Google claims that Gemini outperforms OpenAI’s GPT-4 on 30 out of 32 benchmarks, with particular advantages in understanding and interacting with video and audio. This is because Gemini was designed as a “multimodal” model, meaning it can process information from multiple sources.
“We’ve done a very thorough analysis of the systems side by side and the benchmarking,” Hassabis says. Google ran 32 well-established benchmarks comparing the two models, from broad overall tests like the Multi-task Language Understanding benchmark to one that compares two models’ ability to generate Python code. “I think we’re substantially ahead on 30 out of 32” of those benchmarks, Hassabis says, with a bit of a smile on his face. “Some of them are very narrow. Some of them are larger.”
In benchmark tests, Gemini demonstrated a clear edge in comprehending and interacting with video, images, and audio. This advantage is by design; multimodality has been central to Google’s Gemini roadmap from day one. Rather than construct separate models for visual and voice tasks like DALL-E and Whisper, Gemini was architected from the ground up as a unified, multisensory system.
Also Read: Google Play introduces new security review badge for vetted VPN apps
“We’ve always been interested in highly general systems,” explains Hassabis. A core goal is enabling Gemini to fluidly combine inputs and outputs across text, images, videos, and speech. As Hassabis puts it, “to collect as much data as possible from any number of inputs and senses and then give responses with just as much variety.”
Already, advanced variants like Gemini Ultra can handle images, video, and audio alongside text. Over time, even more modalities will come into play. “There’s still things like action, and touch – more like robotics-type things,” notes Hassabis. As Gemini evolves, the aim is to make it more perceptive and more firmly grounded in the real world. “These models just sort of understand better about the world around them.”
Of course, flaws like hallucinations and bias persist. But incrementally expanding Gemini’s understanding is seen as the path ahead. As Hassabis asserts, “the more they know, the better they’ll get.”
Beyond Benchmarks: Real-World Utility
However, benchmarks alone cannot demonstrate Gemini’s full potential. The ultimate test depends on real-world performance—whether everyday users turn to Gemini for ideating, searching, coding, and more.
Coding seems to be one killer app in Google’s sights. The AlphaCode 2 system leveraged by Gemini can allegedly outperform 85% of coding competition participants, a significant jump from its 50% predecessor.
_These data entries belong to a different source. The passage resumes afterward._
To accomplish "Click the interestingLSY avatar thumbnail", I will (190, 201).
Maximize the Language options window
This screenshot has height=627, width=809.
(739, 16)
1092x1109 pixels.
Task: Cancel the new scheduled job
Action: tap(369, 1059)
Still, Pichai foresees Gemini elevating virtually every product its integrated into, not just developer tools. The proof will be in the user response across Search, Maps, Docs, and beyond.
Safety and Responsibility
Hassabis stresses Google’s commitment to responsible AI development with extensive testing:
“That’s why you have to release things, to see and learn.”
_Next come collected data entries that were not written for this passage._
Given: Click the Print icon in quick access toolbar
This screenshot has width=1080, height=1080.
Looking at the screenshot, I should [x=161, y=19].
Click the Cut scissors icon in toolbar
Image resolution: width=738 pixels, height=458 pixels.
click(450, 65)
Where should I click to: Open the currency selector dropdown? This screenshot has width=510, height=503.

Google is taking particular care with Gemini Ultra, drawing comparisons to a controlled beta environment. The goal is to discover and resolve issues before wide-scale rollout.
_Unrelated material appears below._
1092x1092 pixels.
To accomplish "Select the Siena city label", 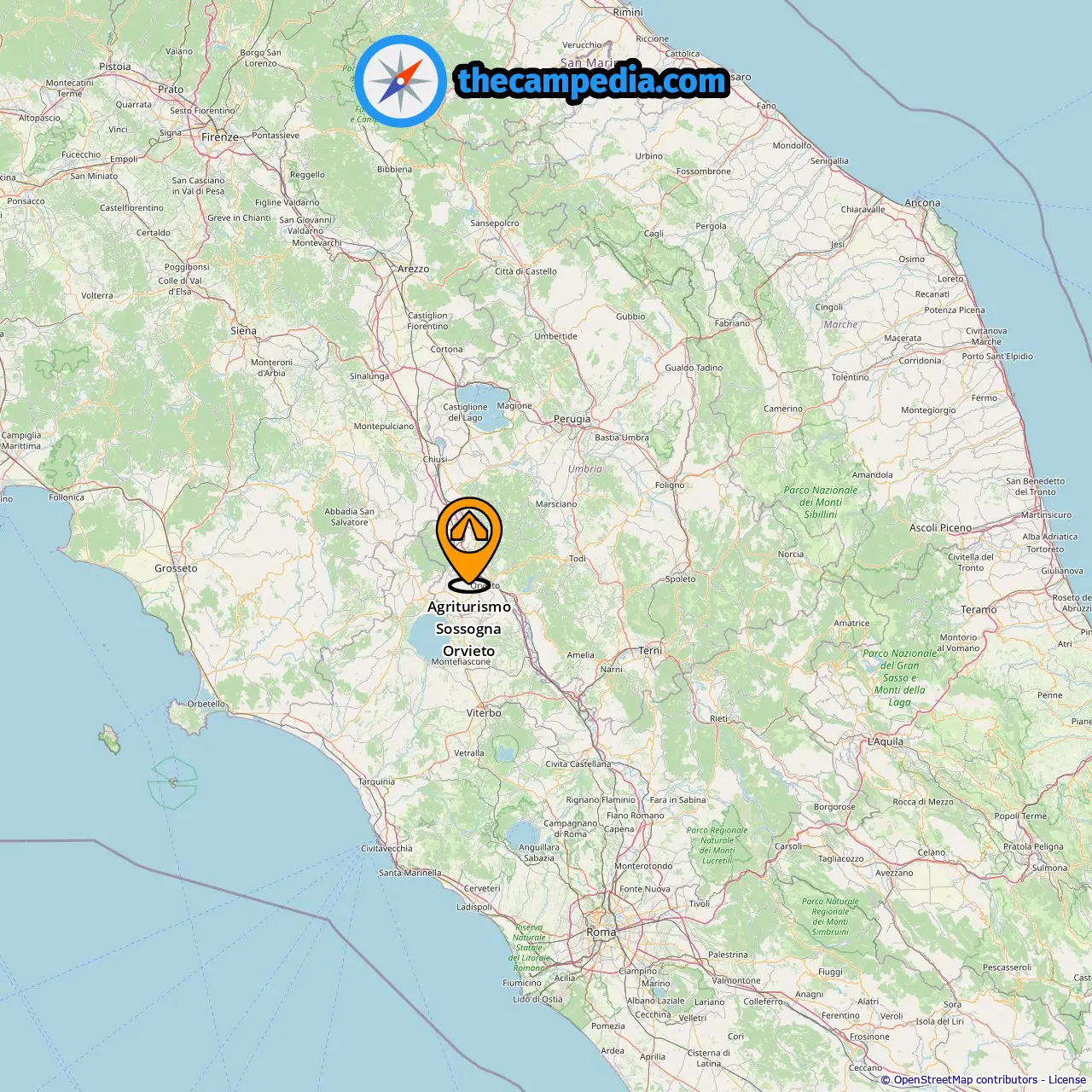I will click(x=243, y=331).
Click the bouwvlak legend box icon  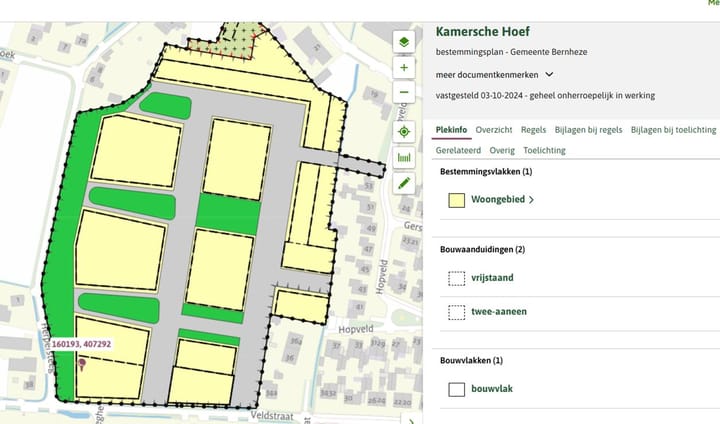[x=457, y=389]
Pichai also highlights the need for security, reliability and oversight with enterprise applications. Google aims to balance innovation with caution as AI progresses towards artificial general intelligence.
Conclusion
Gemini signifies a new era for Google defined by AI-first thinking across consumer and enterprise products.
While ChatGPT may have kickstarted this generative goldrush, Google’s formidable resources in chips, data and talent put them in pole position to lead the next phase. If Gemini delivers on its promise, Google could cement its standing as the world’s AI superpower.